As the writer, Alistair MacLeod, comments of Natalie in the afterword,
“If it was “in her nature” to be musical, there is also no denying the “nurture” that surrounded her from her earliest childhood and which dates back, as she says, to her mother’s womb.”
“I never dreamed I could earn a living with the music, that I would be playing in the concert halls of London, Tokyo and New York ... or that I would be awarded the Order of Canada in recognition of my musical contributions,” she writes.
“Maybe, though, I did have a bit of a premonition,” she confesses. “We kids were fascinated by Mom’s tape recorder when we were small. I was nine years old and had just started playing the fiddle. My Uncle Buddy was very popular. He was playing not only on Cape Breton but traveling a lot overseas. My brother, David, and I were fooling around one day with the tape recorder and he did a mock interview with me.
”Where will you be playing next?” he asked me.
“Oh, I’m flying to Calgary tomorrow to play with the symphony,” I said.
And so, 11 recordings, two DVDs, many East Coast and Juno awards and a Grammy-nomination later, Natalie remains the person she has always been.
One has no doubt that this Cape Breton fiddler will continue to draw upon her life and memories, and will keep the lessons of her upbringing close to her heart. As she conjures this scene, from a rich repository of many such evenings, we once again return to her message, and to the source of her art.
It was a summer’s night a few years ago when Natalie and her uncle, Buddy, were setting up for a joint release party.
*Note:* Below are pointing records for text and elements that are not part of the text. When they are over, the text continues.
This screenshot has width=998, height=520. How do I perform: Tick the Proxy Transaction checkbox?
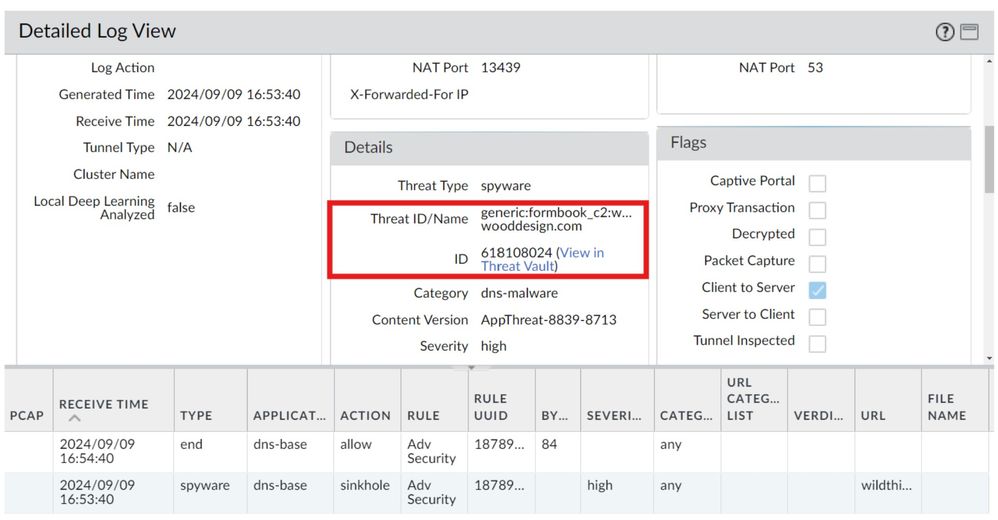(817, 210)
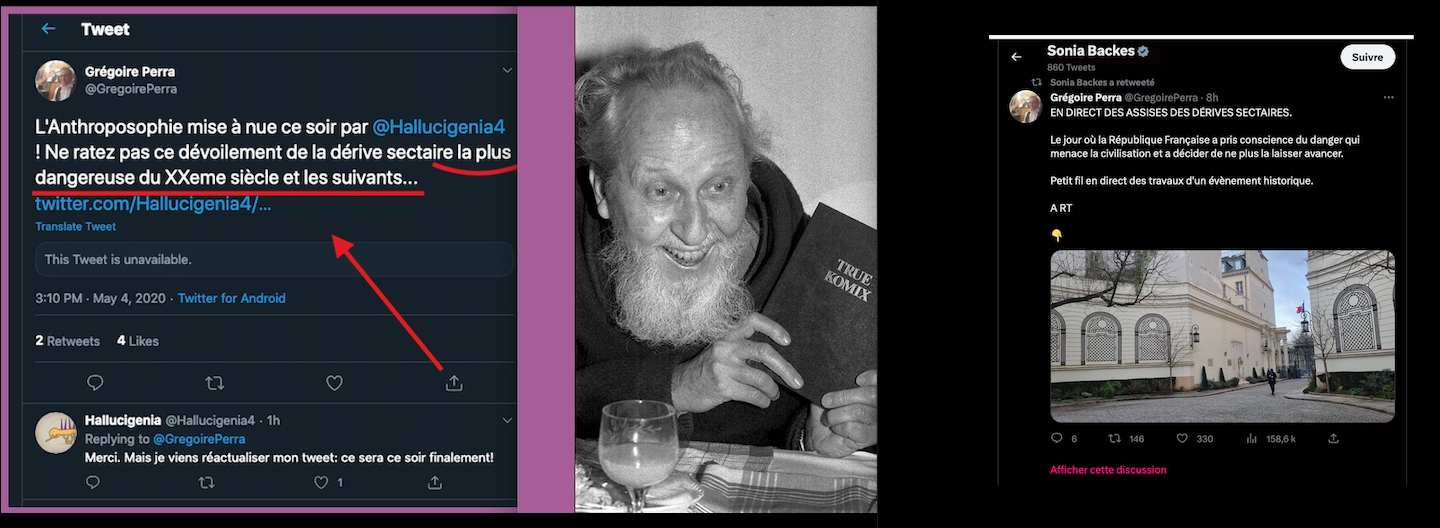View the 2 Retweets list
Image resolution: width=1440 pixels, height=528 pixels.
(68, 341)
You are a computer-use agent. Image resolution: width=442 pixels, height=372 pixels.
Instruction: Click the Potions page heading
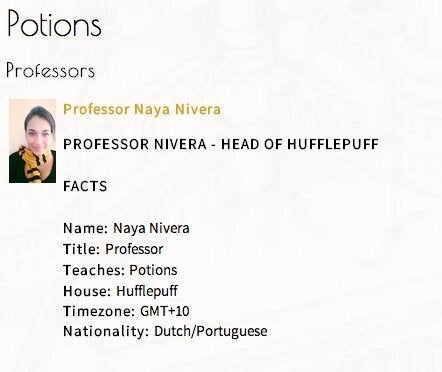pyautogui.click(x=54, y=23)
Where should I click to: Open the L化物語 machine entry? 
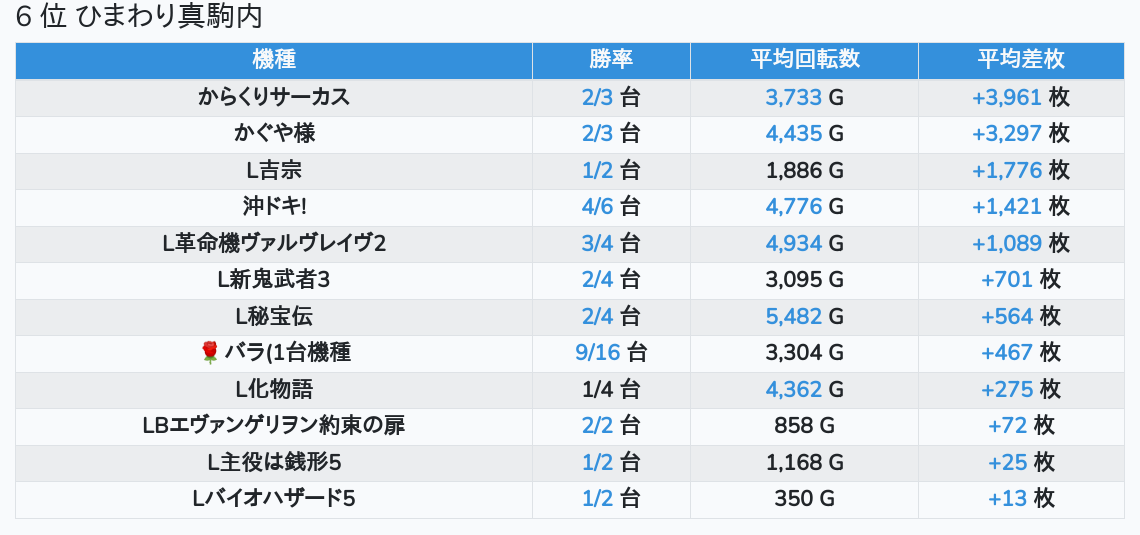tap(274, 389)
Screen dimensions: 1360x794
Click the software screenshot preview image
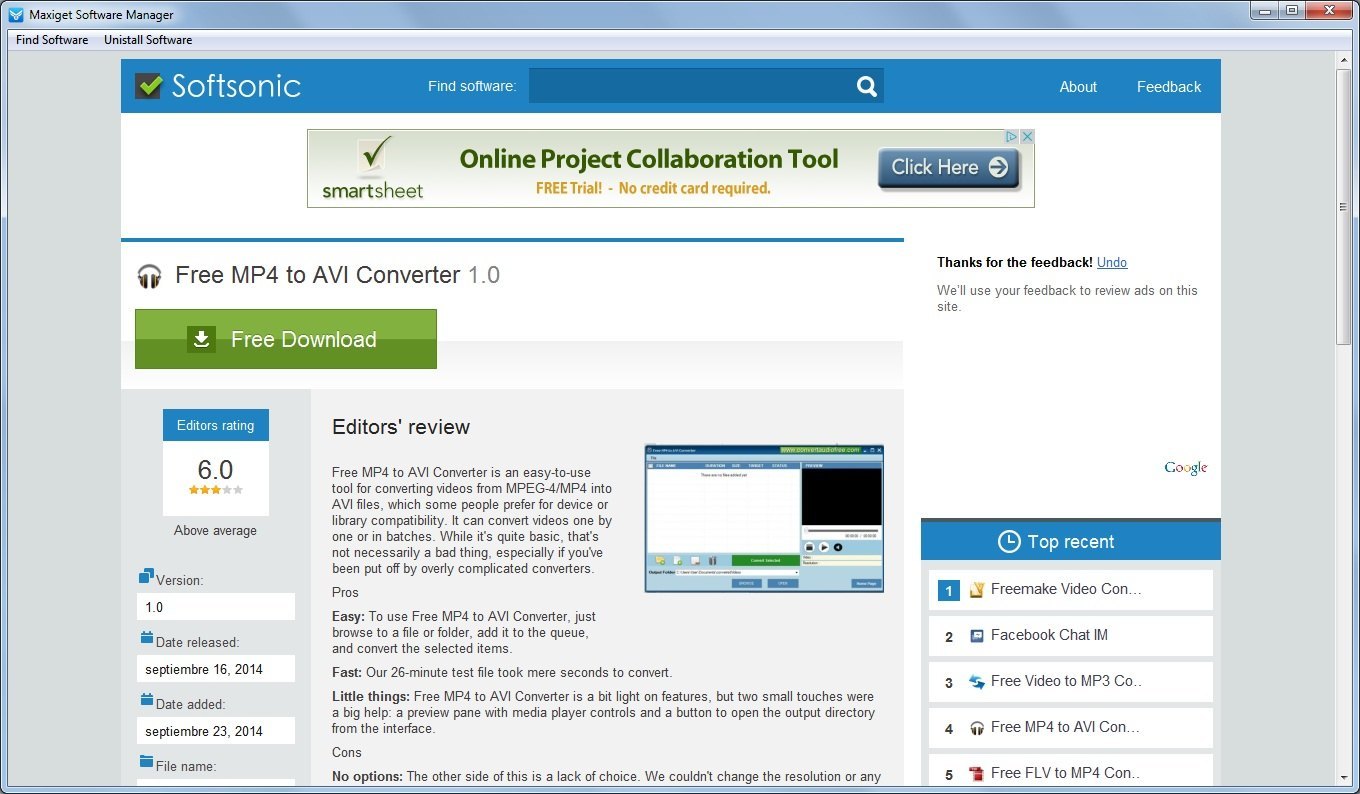(x=763, y=518)
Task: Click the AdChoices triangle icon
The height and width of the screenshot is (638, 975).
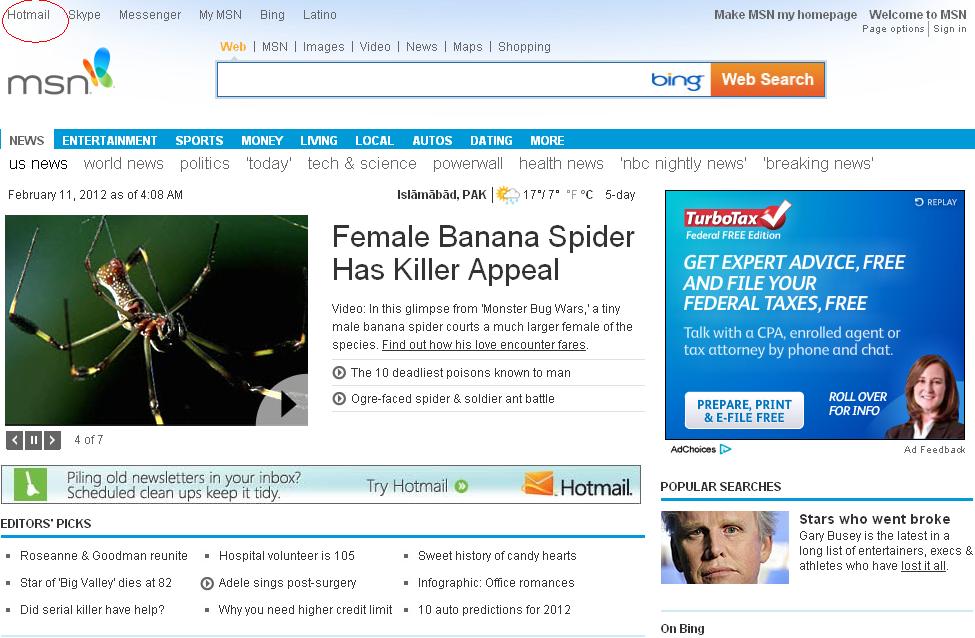Action: (726, 450)
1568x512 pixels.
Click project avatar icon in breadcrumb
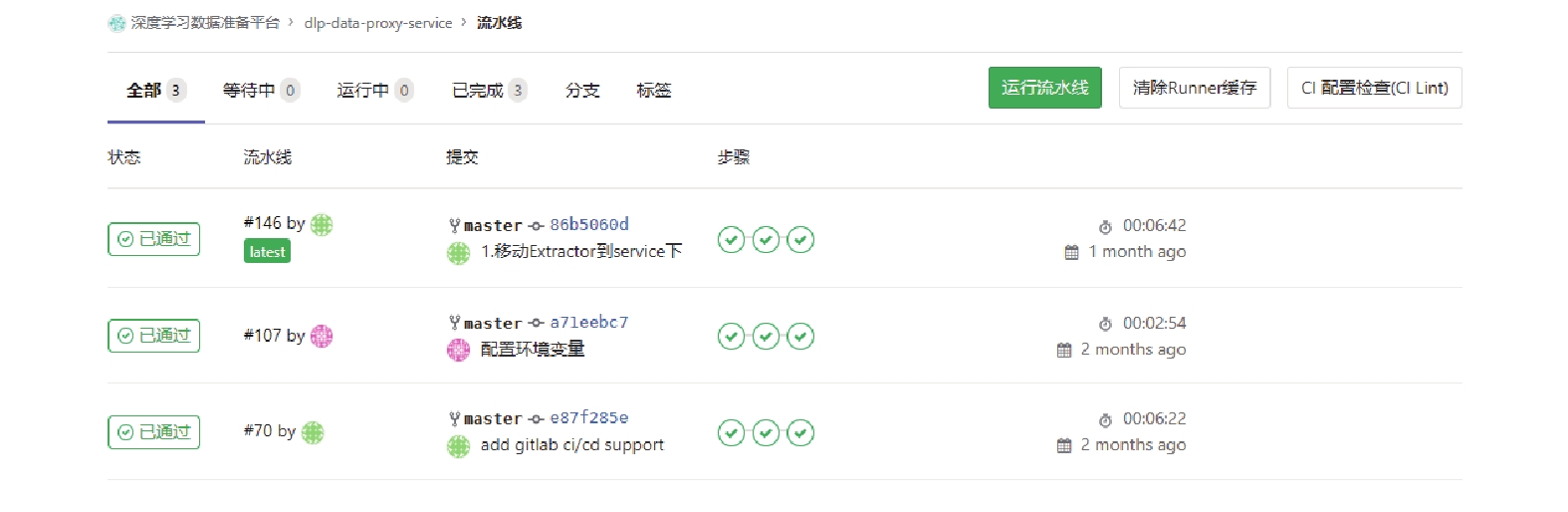(x=116, y=23)
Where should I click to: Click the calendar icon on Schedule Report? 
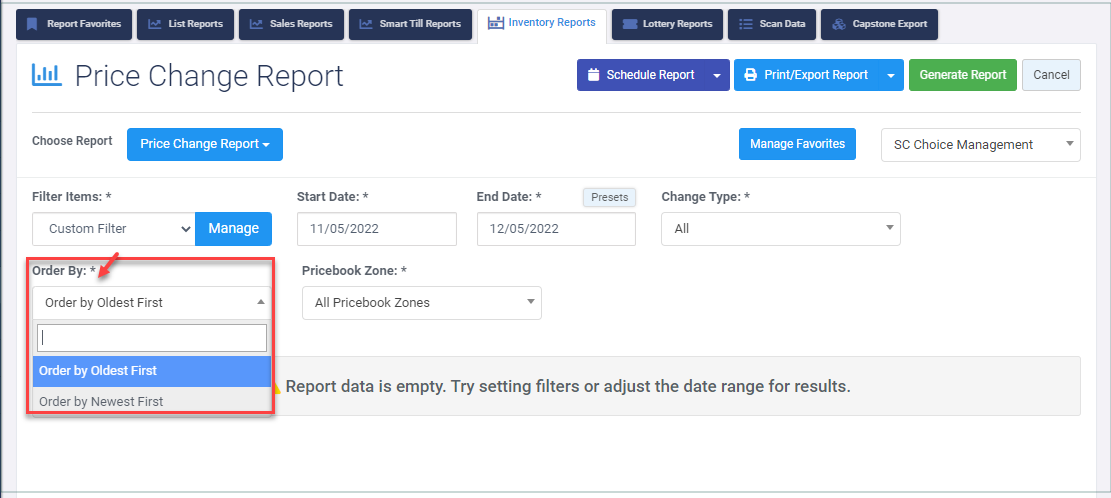tap(594, 75)
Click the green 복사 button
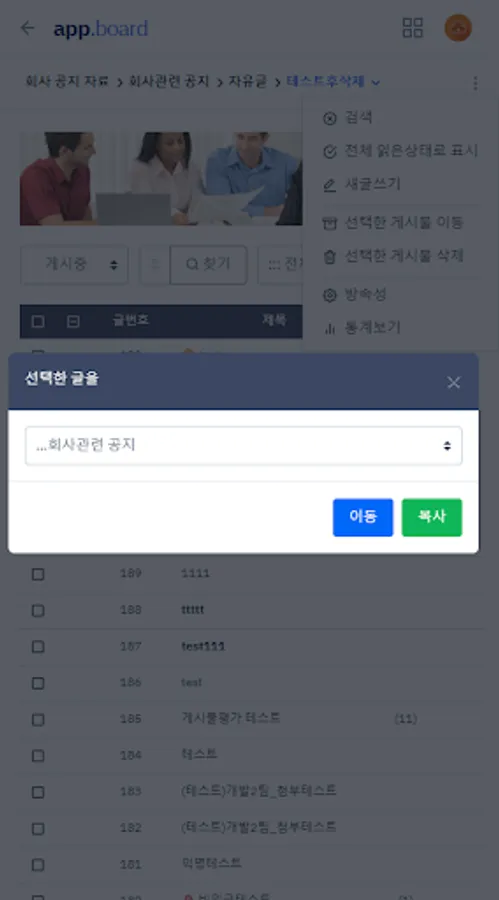The height and width of the screenshot is (900, 499). (432, 517)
What had begun as a family project to record jointly a selection of tunes Buddy was known for had turned out so well that they’d decided to mass produce it.
“The hall in Judique was packed so tight that night with relatives that it could have been a family reunion,” Natalie reports. There in the spotlight Buddy was opening his fiddle case and taking a seat beside Natalie on the narrow stage. Betty Lou Beaton, Natalie’s aunt, one of a succession of sisters and a daughter who have accompanied him so ably throughout the years, “slid behind the piano”. Meanwhile, her cousin, Andrea, was tuning up for the dance that was to follow.
“My sister-in-law collected tickets at the front door and then served tea and Mom’s banana bread from the communal kitchen.” With the music under way, Natalie’s mom, Minnie, one of the island’s celebrated stepdancers, joined them onstage for a joyful display of footwork.
“That night represented what I love most about Cape Breton — there is no division among our lives, our families and friends, and our music,” she says, and therein is essence of what she cherishes. It is all so wonderfully interwoven.”